Dalla Carta di Firenze al PNRR: lo ‘statuto’ dei giardini storici e l’invito alla catalogazione

Nel 1981 la Carta di Firenze dei giardini storici – nelle due versioni redatte per l’occasione – ha riconosciuto ai giardini storici una ben precisa patente nell’ambito del patrimonio culturale. Richiamandosi ai principi ispiratori della Carta di Venezia, il giardino viene considerato un “monumento” (art. 1), la cui componente è in prevalenza vegetale, dunque “vivente”, e in quanto tale soggetto al deterioramento e al rinnovamento (art. 2).
A metà strada fra natura e artificio, il giardino “presenta un interesse pubblico” (art. 1) ed è risultato di un equilibrio, “nell’andamento ciclico delle stagioni, fra lo sviluppo e il deperimento della natura e la volontà d’arte e d’artificio che tende a conservarne perennemente lo stato” (art. 2). È al tempo stesso “testimonianza di una cultura, di uno stile, di un’epoca” (art. 5).
Nella versione italiana, il giardino è “un insieme polimaterico, progettato dall’uomo, realizzato in parte determinante con materiale vivente, che insiste su (e modifica) un territorio antropico, un contesto naturale”. Al pari di ogni altra risorsa, “costituisce un unicum, limitato, peribile, irrepetibile, ha un proprio processo di sviluppo, una propria storia (nascita, crescita, mutazione, degrado) che riflette la società e le culture che l’hanno ideato, costruito, usato o che, comunque, sono entrate in relazione con esso” (art. 1). Si tratta di un bene che è al tempo stesso monumento e documento, strumento di conoscenza.
Una volta riconosciutane la rilevanza, entrambe le Carte sollecitano politiche di salvaguardia e adeguate azioni conoscitive imperniate sull’identificazione e inventariazione, quali attività preliminari e prioritarie.
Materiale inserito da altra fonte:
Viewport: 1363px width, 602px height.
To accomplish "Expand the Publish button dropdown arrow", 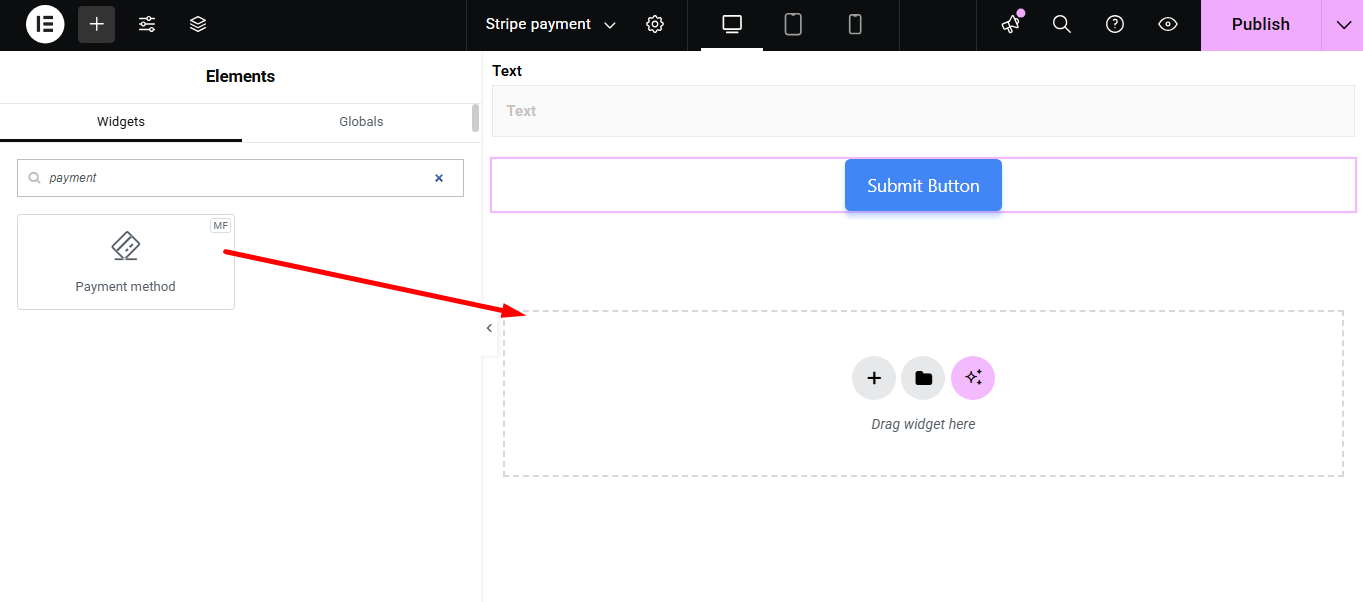I will coord(1343,24).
Il Piano nazionale di ripresa e resilienza, prevedendo uno specifico investimento dedicato ai parchi e giardini storici, ribadisce lo statuto di questi beni, considerati oggi anche alla luce delle profonde trasformazioni che hanno interessato l’ambiente, il paesaggio e la società nel passaggio al nuovo millennio. Al giardino è stata infatti assegnata una patente ben precisa laddove si precisa che esso concorre al rafforzamento dell’identità dei luoghi; al miglioramento della qualità paesaggistica, costituendo un fattore chiave nei processi di rigenerazione e rinnovamento urbano; al miglioramento della qualità della vita e del benessere psicofisico dei cittadini; alla diffusione di una rinnovata sensibilità ambientale e paesaggistica; allo sviluppo di conoscenze scientifiche, tecniche, botaniche sperimentate e sedimentate nei secoli; allo sviluppo di quelle funzioni che hanno dirette e positive ricadute ambientali (riduzione dell’inquinamento ambientale, regolazione del microclima, generazione di ossigeno, tutela della biodiversità, etc.); alla creazione di nuove modalità di fruizione culturale e turistica, con significative ricadute economiche e occupazionali.

La Carta Icomos-Ifla, all’art. 9, precisa che “la salvaguardia dei giardini storici esige che siano identificati e inventariati”; quella italiana, nel ribadire che “per tutelare e conservare bisogna conoscere”, sottolinea che “il giardino va analiticamente studiato in tutte le sue componenti (architettoniche, vegetali, idriche, geologiche, topografiche, ambientali, etc.) e attraverso documenti e fonti storiche e letterarie, e attraverso rilievi topografici e catastali antichi, nonché ogni altra possibile fonte iconografica, attraverso la fotointerpretazione e – ove necessario – attraverso l’indagine archeologica diretta” (art. 4).